# start of Items
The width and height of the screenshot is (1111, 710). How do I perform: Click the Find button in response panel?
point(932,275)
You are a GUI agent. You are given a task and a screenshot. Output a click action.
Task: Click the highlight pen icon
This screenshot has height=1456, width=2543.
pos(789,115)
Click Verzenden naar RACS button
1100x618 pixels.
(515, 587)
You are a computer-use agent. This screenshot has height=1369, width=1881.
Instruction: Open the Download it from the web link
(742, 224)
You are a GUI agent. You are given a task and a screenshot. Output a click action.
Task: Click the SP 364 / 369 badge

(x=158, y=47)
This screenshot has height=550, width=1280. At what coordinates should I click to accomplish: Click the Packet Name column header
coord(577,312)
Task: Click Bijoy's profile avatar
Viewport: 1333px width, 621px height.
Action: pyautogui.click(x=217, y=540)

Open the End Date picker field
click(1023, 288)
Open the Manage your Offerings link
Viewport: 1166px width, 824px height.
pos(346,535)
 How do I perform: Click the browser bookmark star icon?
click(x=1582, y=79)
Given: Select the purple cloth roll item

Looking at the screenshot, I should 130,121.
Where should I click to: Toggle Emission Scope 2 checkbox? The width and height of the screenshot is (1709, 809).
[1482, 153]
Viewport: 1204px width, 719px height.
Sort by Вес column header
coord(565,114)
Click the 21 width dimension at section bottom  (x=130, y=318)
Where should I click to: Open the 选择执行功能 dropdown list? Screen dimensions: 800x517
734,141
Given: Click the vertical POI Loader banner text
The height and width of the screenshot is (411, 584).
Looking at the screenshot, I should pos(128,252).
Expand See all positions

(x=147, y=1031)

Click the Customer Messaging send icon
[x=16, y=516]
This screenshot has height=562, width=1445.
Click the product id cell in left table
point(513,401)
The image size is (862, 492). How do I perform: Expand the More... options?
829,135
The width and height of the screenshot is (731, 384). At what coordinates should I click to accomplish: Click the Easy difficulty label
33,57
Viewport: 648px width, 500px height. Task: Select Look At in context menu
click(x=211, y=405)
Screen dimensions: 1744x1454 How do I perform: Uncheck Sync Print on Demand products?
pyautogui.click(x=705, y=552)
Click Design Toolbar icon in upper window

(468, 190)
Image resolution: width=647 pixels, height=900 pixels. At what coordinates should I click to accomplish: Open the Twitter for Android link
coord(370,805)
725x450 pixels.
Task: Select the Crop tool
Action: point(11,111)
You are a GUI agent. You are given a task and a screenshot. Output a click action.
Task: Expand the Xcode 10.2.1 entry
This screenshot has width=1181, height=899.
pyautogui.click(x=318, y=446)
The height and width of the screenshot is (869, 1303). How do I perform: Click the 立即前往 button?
# end of Items
What the task asks: Count the lines above that contain the string "Viewport", treating uppercase and lowercase as different, and give only the number.

Output: 4